A lo largo de mi infancia y adolescencia, recibí diferentes señales cada vez más claras, que de una u otra manera me inspiraron para soñar y actuar. Recuerdo perfectamente que en la navidad de 1973 la señal fue tan fuerte que me iluminó para encontrar mi verdadera misión en este mundo. Aún recuerdo a aquella niña de la calle que recogió, llena de ilusión, la caja de una muñeca que había caído de un carro. Yo transitaba por esa vía, y la niña, por mirarme, se distrajo y no advirtió que justo en ese momento venía un camión a gran velocidad que la atropelló arrebatándole su vida y sus sueños. Ella murió sin saber que en el interior de aquella caja no estaba la muñeca que tanto anhelaba. Desde ese momento empecé a recorrer las calles para llevar a aquellos niños y niñas un pedazo de pan, tratar de calmar su dolor, ayudarles a sanar las heridas del alma y darles una luz de esperanza para salir de la oscuridad en que viven.
Unos años más tarde, camino al trabajo, la vía por la que transitaba se hallaba bloqueada por un gran tumulto de gente. Me bajé del auto y nuevamente encontré en el piso a otra niña al parecer atropellada por un auto revolcándose de dolor y con la cara totalmente ensangrentada.

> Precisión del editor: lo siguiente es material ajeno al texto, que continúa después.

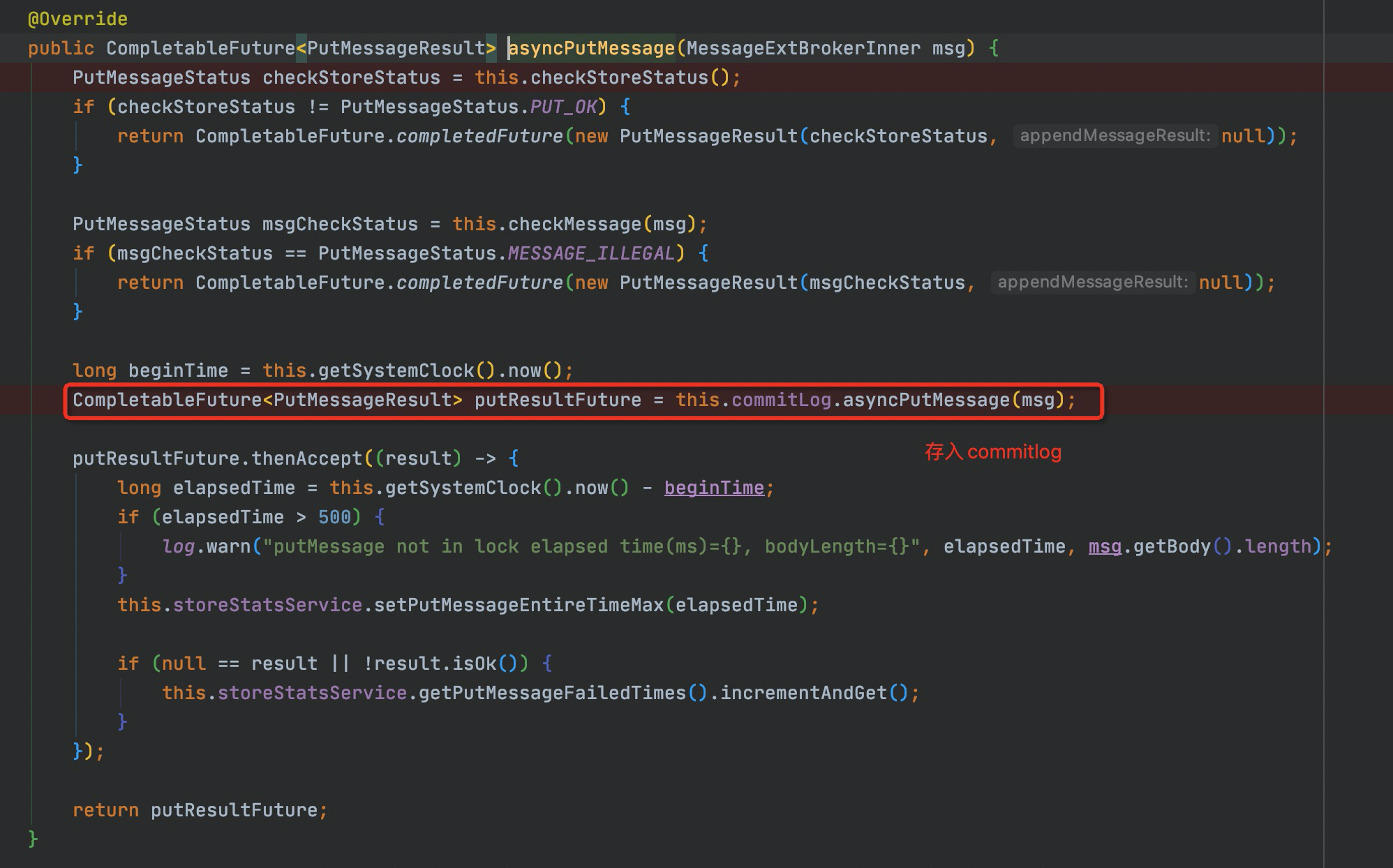Screen dimensions: 1393x868
Task: Click the underlined msg variable in log.warn
Action: coord(1105,546)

De inmediato recordé a la niña que perdió la vida en la navidad del 73 y reconocí que se trataba de otra señal que Dios me enviaba. Rápidamente la alcé del piso y la llevé al hospital más cercano. Poco después, el médico salió acompañado por ella y me explicó que no había sido atropellada por un auto, sino que había sufrido un ataque de epilepsia. Sorprendido y feliz de que la niña se encontrara bien, la abracé y le pregunté dónde vivía, para llevarla con sus padres. Tímidamente me contestó que no tenía padres y vivía en la alcantarilla debajo del puente donde yo la había recogido. Nunca antes en mi vida había oído acerca de niños que vivieran debajo de la ciudad.
Inmediatamente salimos hacia allá. Lleno de curiosidad y asombro, entré con ella en un agua helada, espesa y maloliente. A medida que entramos, el aire se hizo más denso y un calor extraño unido a un olor fétido se sentía en el ambiente. Las ratas y las cucarachas deambulaban de un lado a otro, pero la niña caminaba resuelta tratando de iluminar el camino con la luz tenue y titilante de una vela. Metros más adelante me señaló unas tablas atravesadas por encima del nivel del agua negra y de las cuales colgaban trapos viejos, costales y periódicos húmedos y con un olor pestilente. Me presentó a sus compañeros de parche y yo no podía creer lo que mis ojos veían. Me sentía en un verdadero infierno.
En ese instante en medio de ese lugar en que la noche era eterna y la desesperanza y el miedo reinaban, mi cuerpo se congeló, mi corazón se arrugó, mi mente se nubló… Pero mi espíritu se iluminó: rebosante de fe, pasión y amor visualicé mi gran sueño de rescatar del desamor, uno a uno, a todos los hijos de la oscuridad en mi amada Colombia. Así empecé a contar mi sueño a todas las personas que me encontraba. Unas me ayudaron, otras se burlaron de mí, otras me criticaron y otras dijeron que simplemente estaba loco de remate.
Cuando esto sucedió, tuve dos opciones. Una de ellas fue escuchar a los asesinos de sueños, que me criticaban y cuestionaban tratándome de iluso; que me dicen que pusiera límites a mis sueños, que mi propósito era un imposible. Pero la otra opción fue escuchar mi voz interior y mi corazón para poder amar sin límites lo que me proponía; actuando con pasión, perseverancia y coraje, a pesar de que la mayoría estuviese en desacuerdo o en franca oposición con mi sueño.
Después de todos estos años, si yo no hubiera escuchado la voz de mi corazón sino la de los otros, miles de niños y niñas a quienes se les ha dado la oportunidad de cambiar y que aprendieron a soñar en la Fundación Niños de los Andes, aún estarían viviendo en la oscuridad.